= Document passage =
Oh, yeah, and Armstrong had a pretty decent day on the ground, too.

So Nebraska’s ability to find I-backs to be successful is an encouraging sign going forward.

Getting Home. Nebraska lodged four sacks against Northwestern (so, free Big Mac!), and got an additional two quarterback hurries. While much of Nebraska’s struggles last year against the pass should be laid at the feet of the secondary, and absence of a consistent pass rush was a part of last year’s struggles. So seeing more success in bring pressure against opposing quarterbacks, even with an opposing offensive line like Northwestern’s, is encouraging.

The Bad

Clayton The Jet. Last year, Northwestern quarterback Clayton Thorson had nine carries for 126 yards in the Purples’ upset of Nebraska in Lincoln. On Saturday, Thorson had 10 carries for 43 yards, including a touchdown. In 2015, Thorson’s rushing against Nebraska accounted for 31.7 percent of his entire rushing for the season. This year, it’s actually 2130 percent, as Thorson was at negative-two yards rushing before his 43 against Nebraska.

Clearly, Northwestern has been successful at finding ways to use Thorson schematically against defensive coordinator Mark Banker’s Blackshirts. And while Nebraska ended up with a (relatively) comfortable win, that has to be something highlighted for future contests.

Just Get It There! On at least four occasions, Nebraska’s center Dylan Utter either flew or bounced a shotgun snap to Armstrong. Remarkably, none of them resulted in a turnover, but all of them either resulted in lost yardage or a less successful play. These are new struggles for Utter, and it’s hard to tell if it was the first road game, the natural grass surface, or something Northwestern was doing that threw him off. Regardless, though, that’s an an issue that Nebraska needs to fix ASAP.

And the Beginning of the Exorcism

OK, admit it, Husker Fan. With 3:54 left in the game and Nebraska holding on to an 11-point lead, you weren’t entirely confident. Last year left some marks on your college football soul. And when the Purples were able to, relatively easily, move the ball from their own 20 to the Nebraska 27, the ghosts of last year began to haunt you.

But then Josh Kalu’s interception ended Northwestern’s drive (and fundamentally, the game), the 2016 Cornhuskers won the type of game that the 2015 Cornhuskers lost over and over and over again. Just like they did last week against Oregon.

Nebraska is now 4-0 overall, 1-0 in conference, and in the top 15 in both polls. Sure, we’re only a third of the way through the season and there’s a lot left for Mike Riley’s charges to prove.

But this year’s squad is going a long way towards laying the ghosts of last season to rest.

Nebraska Football: NU ReView, Nebraska 35, Oregon 32


On Saturday, Nebraska won a thriller in Memorial Stadium, taking the lead on a Tommy Armstrong rushing touchdown and holding off an Oregon comeback. My photos of the game are here. So, for Nebraska fans looking back on a famous win …

The Good

Dispelling Hobgoblins. Admit it. Deep into the fourth quarter, when you saw a speedy Oregon wide receiver five yards behind the Nebraska secondary, your scarlet-and-cream heart sank. Your mind flashed back to last year’s BYU. Or Illinois. Or Wisconsin. Or … well, you get the idea. The idea was the same – once again, you thought, Nebraska was showing consistent struggles in late-game situations against the deep ball.

= Provided material =
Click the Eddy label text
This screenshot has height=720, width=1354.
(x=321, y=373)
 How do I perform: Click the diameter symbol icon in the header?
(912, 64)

* * *

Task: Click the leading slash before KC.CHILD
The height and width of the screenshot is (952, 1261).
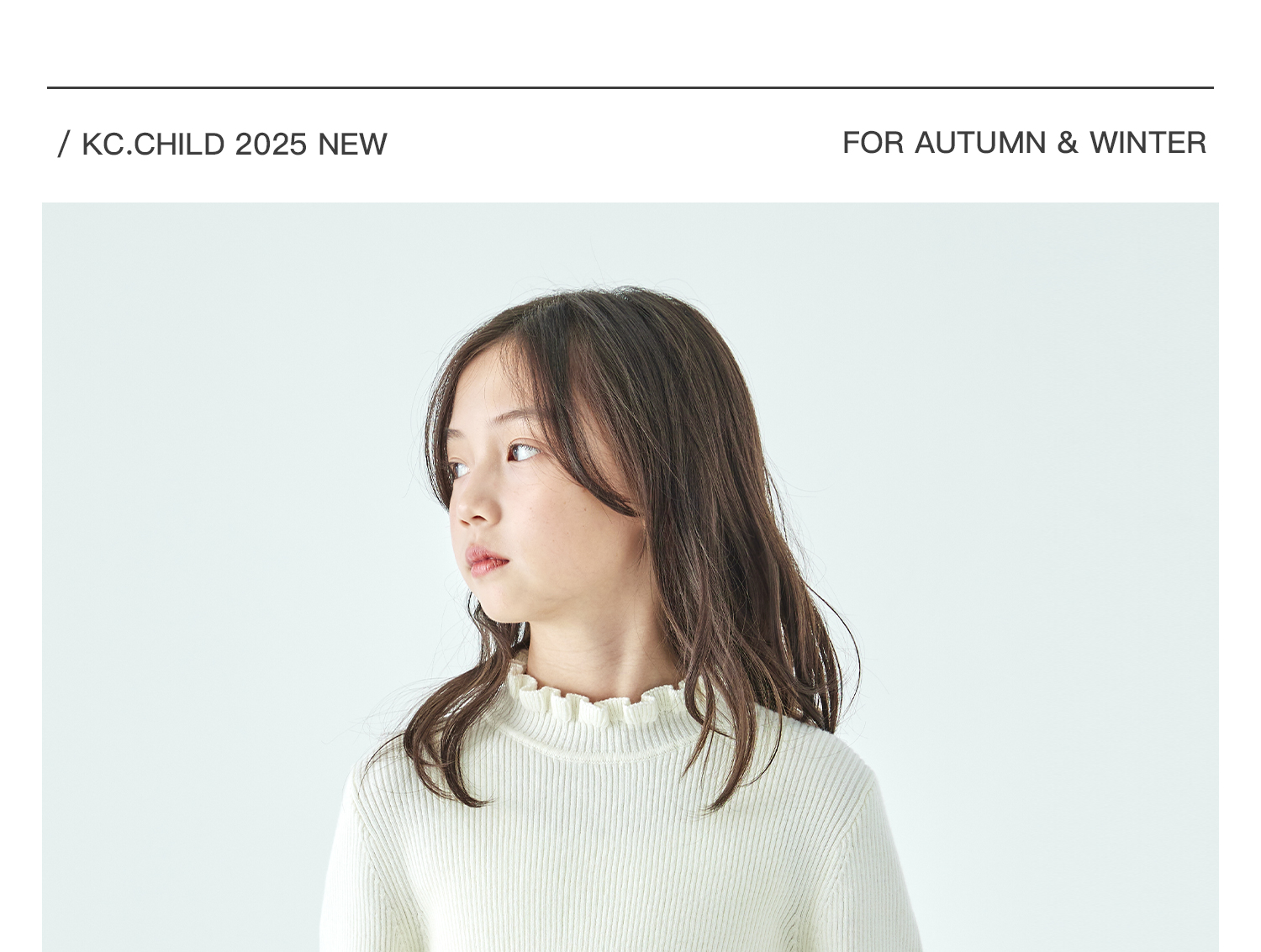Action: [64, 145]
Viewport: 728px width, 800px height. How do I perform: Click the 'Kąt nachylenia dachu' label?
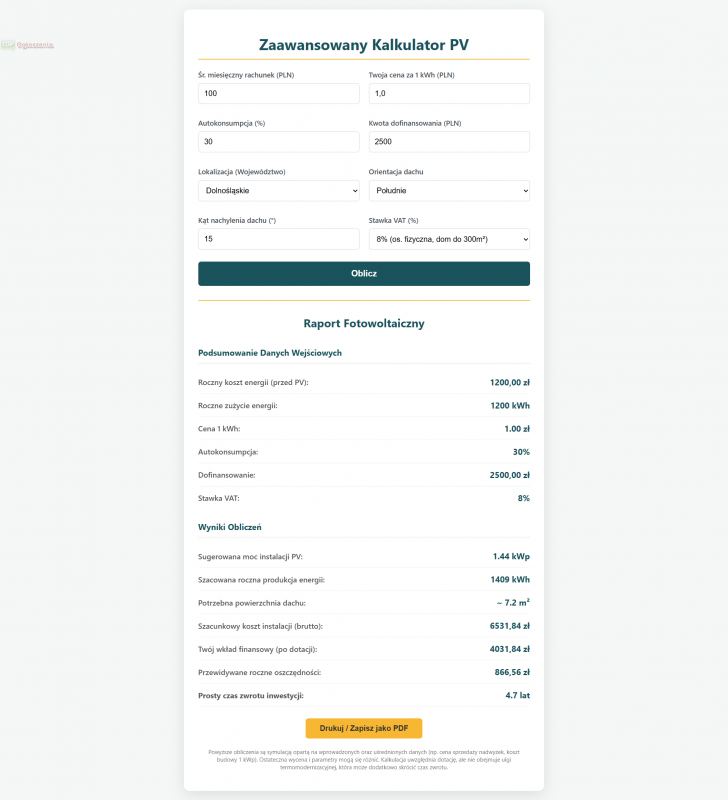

---

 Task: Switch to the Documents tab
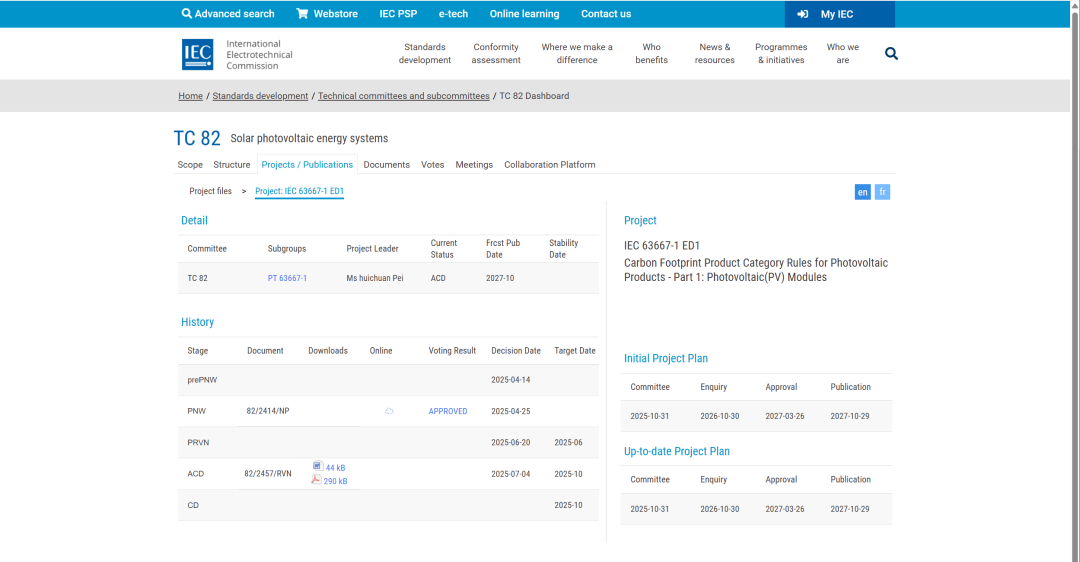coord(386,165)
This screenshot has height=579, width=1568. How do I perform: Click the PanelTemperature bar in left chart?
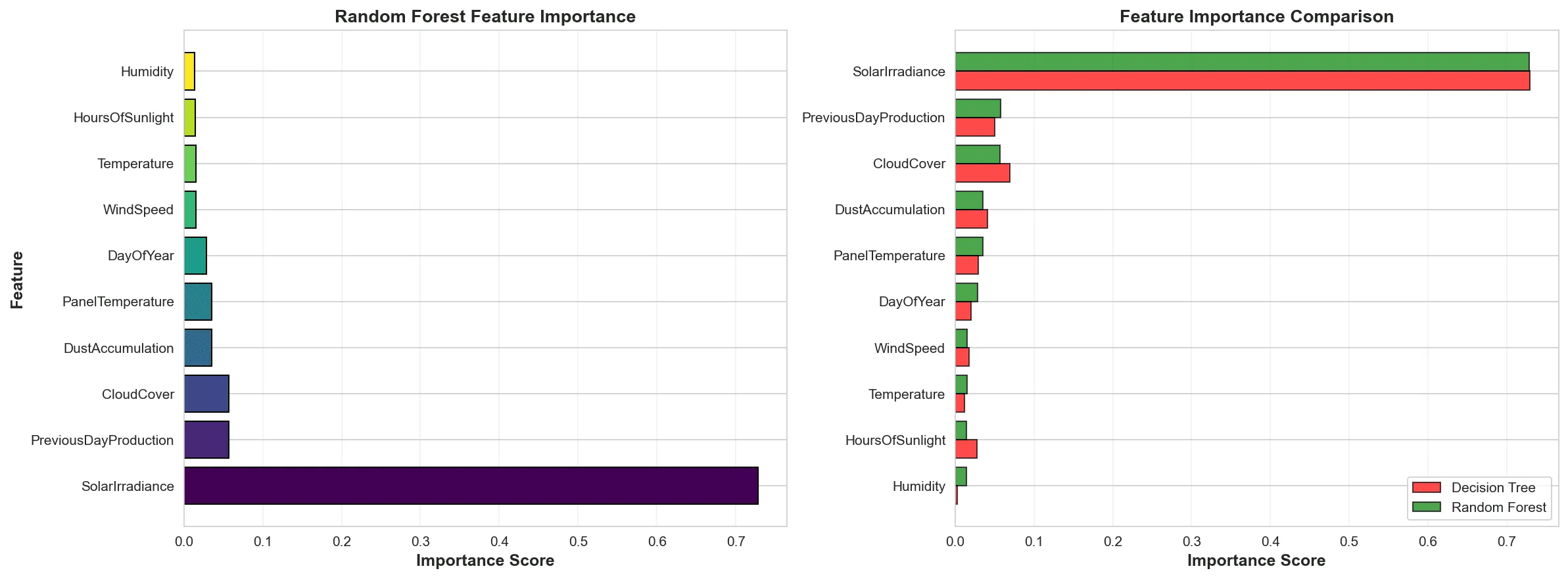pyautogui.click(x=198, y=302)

= Instructions =
[A] Rewrite the entries between the lines holding "Task: Click the leading slash before KC.CHILD" and "Viewport: 728px width, 800px", inclusive, keeping the requests unchanged but raising every coordinate in the answers by 107. Leave the pictures out.
[B] Carry on the Nebraska football recap from its last sentence.

= The answers =
[A]
Task: Click the leading slash before KC.CHILD
The height and width of the screenshot is (952, 1261).
Action: [171, 252]
Viewport: 728px width, 800px height. How do I perform: Click the 'Kąt nachylenia dachu' label?

[B]
Well, you know what they say about consistency. And thanks to a great play by safety Keiron Williams (and, in all fairness, an underthrown ball by Oregon quarterback Dakota Prukop), Nebraska could put a sword into the heart of that particular hobgoblin.

The Price of Hubris. Boy, it looked pretty sharp for Oregon at the start. The Ducks ate up yardage on their first drive, scoring a touchdown with alarming ease. Then, for the conversion, Oregon brought out the swinging gate play and got a two-point conversion, pushing the score to 8-0 early in the contest.

Seemed bad for Nebraska, so Oregon decided to try it again. And again. And again. And again. Four more times over the course of the contest, the Ducks tried for two and failed. That’s two points on five conversion attempts after touchdowns, leaving Oregon three points shy of where it would have most likely been had it just kicked the darn ball.

Which, of course, was Nebraska’s margin of victory. Two lessons to be learned here. First, never, ever chase points with two-point conversions unless you absolutely have to. And, two, do not tempt the Gods of Football Karma.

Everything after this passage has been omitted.